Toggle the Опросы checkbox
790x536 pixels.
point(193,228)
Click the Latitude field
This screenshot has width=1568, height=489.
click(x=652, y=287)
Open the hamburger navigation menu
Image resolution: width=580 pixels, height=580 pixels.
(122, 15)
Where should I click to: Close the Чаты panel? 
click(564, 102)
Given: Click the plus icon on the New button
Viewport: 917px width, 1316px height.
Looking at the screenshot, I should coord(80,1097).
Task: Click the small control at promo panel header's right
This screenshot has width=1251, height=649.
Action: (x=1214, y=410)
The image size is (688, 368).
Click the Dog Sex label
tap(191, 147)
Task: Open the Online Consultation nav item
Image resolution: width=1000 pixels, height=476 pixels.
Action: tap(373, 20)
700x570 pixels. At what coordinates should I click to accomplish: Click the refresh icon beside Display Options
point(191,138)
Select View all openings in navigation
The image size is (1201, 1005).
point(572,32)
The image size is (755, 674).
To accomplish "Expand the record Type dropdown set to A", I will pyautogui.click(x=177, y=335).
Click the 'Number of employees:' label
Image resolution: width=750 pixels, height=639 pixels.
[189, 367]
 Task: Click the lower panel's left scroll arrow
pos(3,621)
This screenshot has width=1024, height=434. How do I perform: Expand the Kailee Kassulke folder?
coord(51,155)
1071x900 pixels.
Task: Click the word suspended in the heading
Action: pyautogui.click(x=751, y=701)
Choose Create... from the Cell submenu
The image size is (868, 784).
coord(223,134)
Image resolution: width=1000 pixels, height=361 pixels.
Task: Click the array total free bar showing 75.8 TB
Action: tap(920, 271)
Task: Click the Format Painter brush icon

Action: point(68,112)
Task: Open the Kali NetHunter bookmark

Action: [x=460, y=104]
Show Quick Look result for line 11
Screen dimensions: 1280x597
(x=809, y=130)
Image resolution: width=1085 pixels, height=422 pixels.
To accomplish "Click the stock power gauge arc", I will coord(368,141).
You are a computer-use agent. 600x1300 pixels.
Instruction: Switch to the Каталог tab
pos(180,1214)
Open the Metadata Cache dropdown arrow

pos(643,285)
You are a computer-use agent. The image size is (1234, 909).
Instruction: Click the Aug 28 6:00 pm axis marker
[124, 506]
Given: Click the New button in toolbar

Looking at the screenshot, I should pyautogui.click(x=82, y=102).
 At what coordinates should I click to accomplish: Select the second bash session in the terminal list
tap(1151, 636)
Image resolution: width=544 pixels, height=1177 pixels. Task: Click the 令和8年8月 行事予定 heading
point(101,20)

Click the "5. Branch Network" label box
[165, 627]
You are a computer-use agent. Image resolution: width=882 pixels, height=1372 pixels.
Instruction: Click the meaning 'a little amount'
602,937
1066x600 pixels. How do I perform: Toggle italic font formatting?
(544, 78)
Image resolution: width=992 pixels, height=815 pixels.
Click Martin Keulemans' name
______
TASK TO CARRY OUT:
Please reproduce, word for word, every line from the line with "1066x600 pixels. How" to the final line above, including both ends.

SOLUTION FOR THIS PROBLEM:
1066x600 pixels. How do I perform: Toggle italic font formatting?
(544, 78)
Image resolution: width=992 pixels, height=815 pixels.
Click Martin Keulemans' name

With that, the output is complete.